Salient to Investors:

The bond market shows no anxiety of inflation risk – the break-even rate for 5-yr TIPS, or yield difference between inflation-linked debt and Treasuries, is 2.07 percent.  The median economist expects growth of 2.2 percent in 2012 and 2 percent in 2013.

Dean Maki at Barclays is convinced the Fed will get it just right,, and thus is providing little resistance to the Fed’s easing. Maki expects the FED to continue buying bonds at its current monthly pace after the expiration of Operation Twist by year-end.

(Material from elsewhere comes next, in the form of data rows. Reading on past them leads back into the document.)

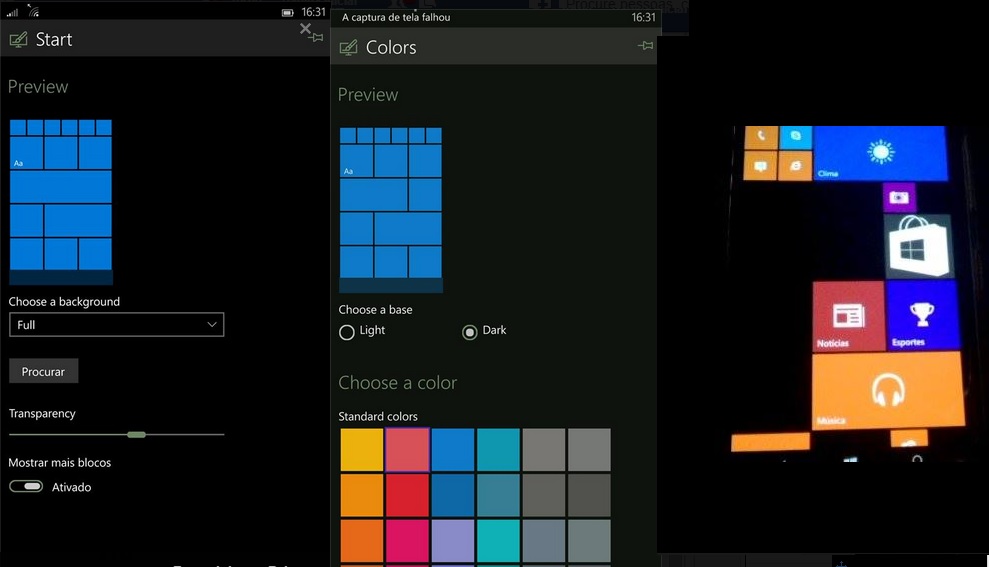Tap the Clima weather tile

point(880,153)
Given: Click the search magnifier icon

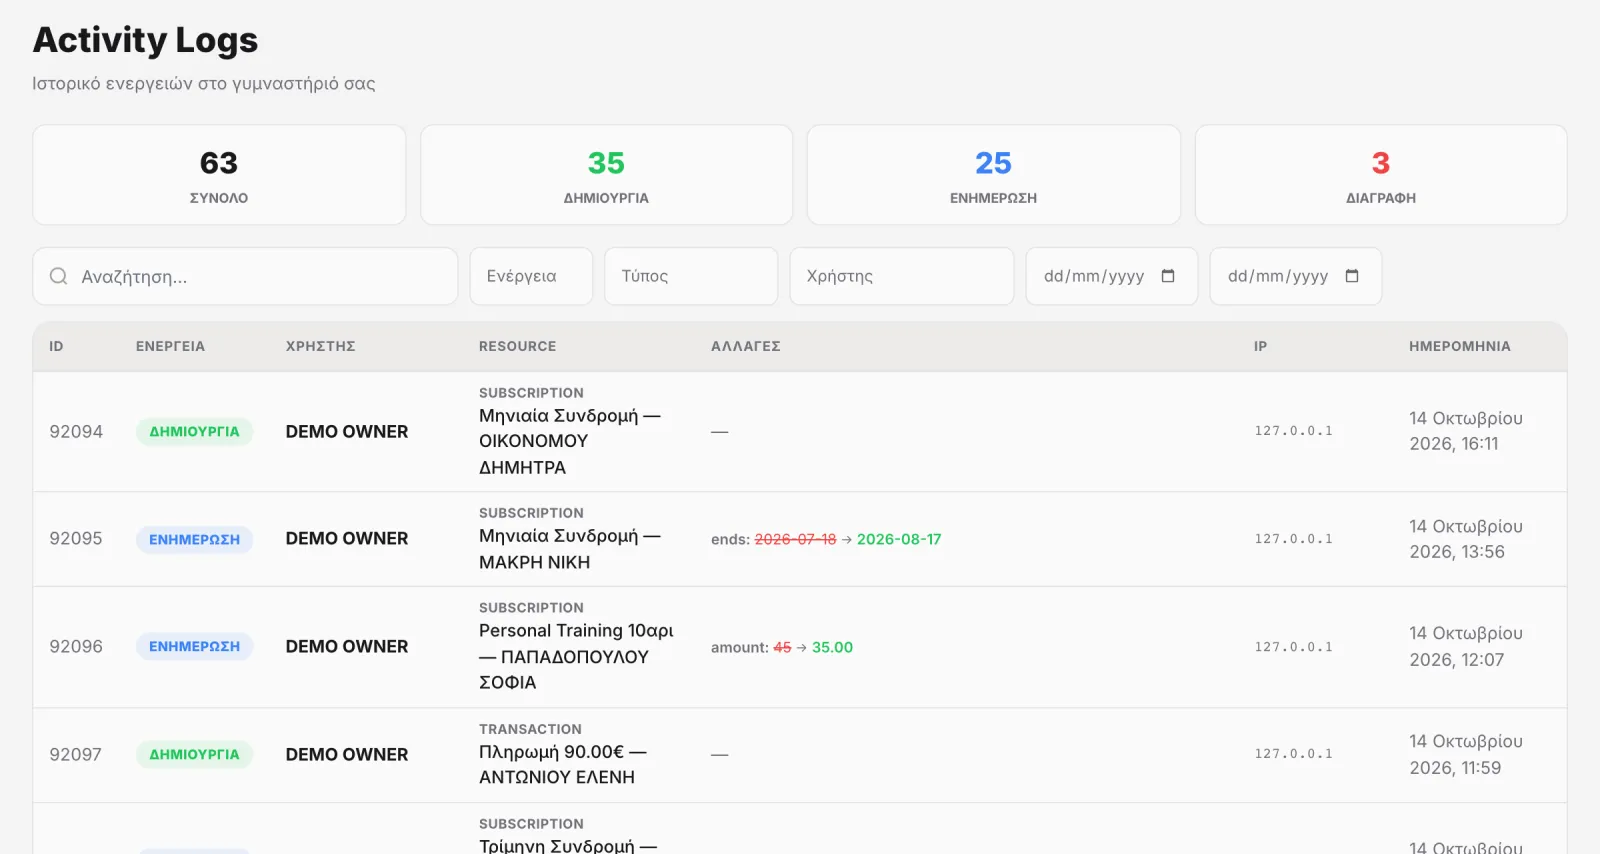Looking at the screenshot, I should (59, 276).
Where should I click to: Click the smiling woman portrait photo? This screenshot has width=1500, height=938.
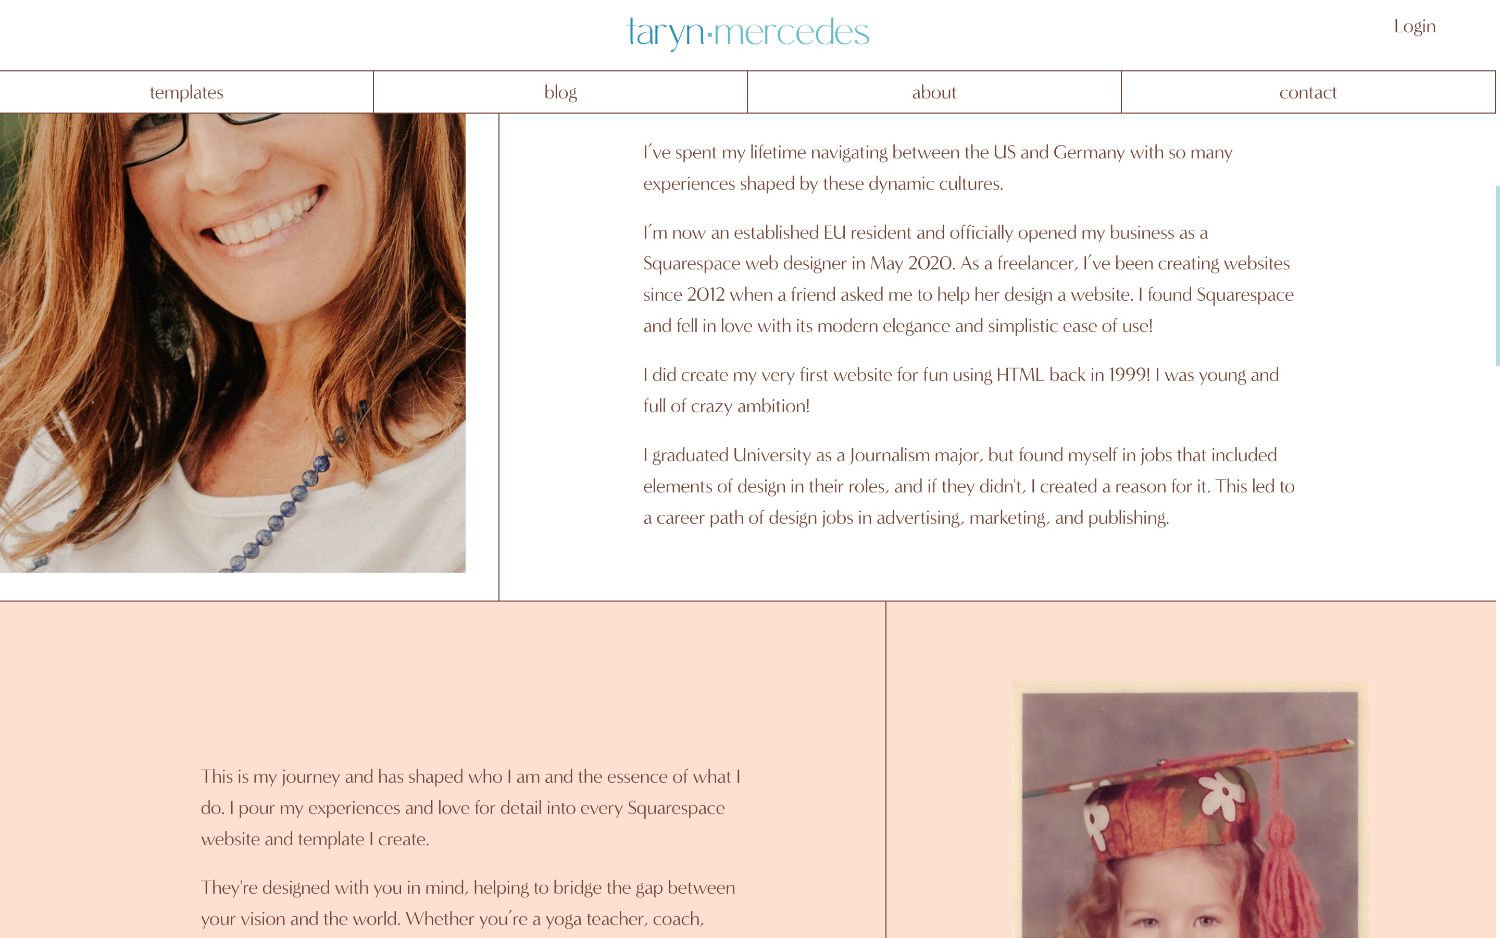click(x=232, y=342)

FRB of New York President William Dudley said joblessness is unacceptably high while inflation expectations are consistent with longer-run inflation objectives. Boston Fed President Eric Rosengren supports providing stimulus through asset purchases. Philadelphia Fed President Charles Plosser says it may be very difficult to reverse course, while James Bullard of St. Louis says replacing Operation Twist with outright purchases would risk higher inflation.

Dana Saporta at Credit Suisse sees no inflation problem near term at all, and says QE3 poses no inflation risk.

Stephen Stanley at Pierpont Securities no longer worries about inflation, and is not optimistic about economic expansion, seemingly stuck in an everlasting 2 percent-type range. Stanley says QE is raw material for inflation down the road, but it won’t change much until the economy catches fire.